Selain itu, Ketua Fraksi PAN ini melihat bahwa JKP tersebut kurang sosialisasi.
Kemenaker dinilai kurang memberikan edukasi kepada masyarakat terkait hal ini. Sebab, menurut dia, jika memang JKP dinilai bagus, tentu masyarakat akan mendukung.
"Diskusi publik itu dimaksudkan untuk mendapatkan masukan dari masyarakat, terutama dari kalangan pekerja. Kalau hasil diskusi publik itu ternyata menyebut bahwa Permenaker ini merugikan para pekerja, kita mendorong agar permenaker ini dicabut," pungkasnya.
Penyelundupan Hukum
Permenaker yang dikeluarkan oleh Menaker Ida Fauziyah ini pun mendapat banyak penolakan.
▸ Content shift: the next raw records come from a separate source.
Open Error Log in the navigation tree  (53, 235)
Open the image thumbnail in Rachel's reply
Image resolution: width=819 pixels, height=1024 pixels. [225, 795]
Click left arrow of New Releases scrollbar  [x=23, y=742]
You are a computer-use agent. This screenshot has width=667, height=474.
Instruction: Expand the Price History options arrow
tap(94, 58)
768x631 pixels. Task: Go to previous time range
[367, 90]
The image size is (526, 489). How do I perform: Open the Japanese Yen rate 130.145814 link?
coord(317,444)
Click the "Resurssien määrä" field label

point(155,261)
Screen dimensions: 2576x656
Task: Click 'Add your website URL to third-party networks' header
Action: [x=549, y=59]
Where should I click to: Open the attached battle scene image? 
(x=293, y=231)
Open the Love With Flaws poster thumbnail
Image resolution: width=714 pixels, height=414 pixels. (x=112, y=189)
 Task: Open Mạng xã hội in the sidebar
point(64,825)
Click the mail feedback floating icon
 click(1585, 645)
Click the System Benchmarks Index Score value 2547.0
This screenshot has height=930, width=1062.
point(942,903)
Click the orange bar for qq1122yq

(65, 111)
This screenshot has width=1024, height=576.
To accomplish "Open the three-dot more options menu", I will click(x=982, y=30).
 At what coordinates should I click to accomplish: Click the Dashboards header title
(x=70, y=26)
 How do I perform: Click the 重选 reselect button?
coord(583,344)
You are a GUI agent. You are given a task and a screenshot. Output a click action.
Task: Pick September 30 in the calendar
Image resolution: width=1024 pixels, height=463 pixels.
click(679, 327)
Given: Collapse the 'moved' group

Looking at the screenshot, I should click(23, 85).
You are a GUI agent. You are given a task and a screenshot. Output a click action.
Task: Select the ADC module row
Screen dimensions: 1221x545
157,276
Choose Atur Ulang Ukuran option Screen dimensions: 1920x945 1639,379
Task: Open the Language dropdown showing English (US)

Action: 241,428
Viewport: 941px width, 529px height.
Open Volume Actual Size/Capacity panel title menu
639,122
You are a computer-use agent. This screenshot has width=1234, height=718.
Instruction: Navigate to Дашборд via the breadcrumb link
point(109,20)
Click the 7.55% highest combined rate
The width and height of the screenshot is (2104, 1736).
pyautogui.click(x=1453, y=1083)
Menurut Pakar hukum tata negara dari Universitas Mulawarman, Herdiansyah Hamzah Castro menilai Peraturan Menteri Ketenagakerjaan (Permenaker) No 2 Tahun 2022 itu merupakan bentuk penyelundupan hukum.
Pasalnya, Permenaker itu disebut ingin mengakali Putusan Mahkamah Konstitusi nomor: 91/PUU-XVIII/2020 soal Cipta Kerja.
Putusan tersebut menjelaskan adanya larangan untuk dikeluarkannya kebijakan strategis yang berdampak luas terkait dengan UU Ciptaker.
"Jadi sepintas Permenaker ini seolah tidak ada hubungan sama sekali (dengan UU Ciptaker). Justru itu masalahnya, ada semacam penyelundupan hukum," ucap Herdiansyah, dikutip CNN.
"Permenaker ini ingin mengakali putus MK 91 itu yang melarang dikerluarkannya kebijakan strategis dan berdampak luas," katanya.
Selain itu, Herdiansyah mengatakan Permenaker tersebut masih berhubungan dengan UU Cipta Kerja khususnya berkaitan dengan jaminan kehilangan pekerjaan (JKP) meskipun tidak secara langsung.
"Tapi kan kita paham kalau Permenaker itu adalah bagian yang tidak bisa dipisah dengan UU Cipta Kerja khususnya soal JKP. Kalau JKP jadi opsi kalau JHT dibayar saat usia 56 tahun. Padahal PP 37/2021 tentang JKP sendiri kan dalam keadaan beku akibat putusan MK," imbuh Herdiansyah.
Oleh sebab itu, menurutnya ketika melihat peraturan soal JHT perlu melihat aspek-aspek lain lebih luas. "Jadi tidak bisa dipakai untuk menutupi kepentingan JHT itu. Begitulah hukum coba diselundupkan," pungkasnya.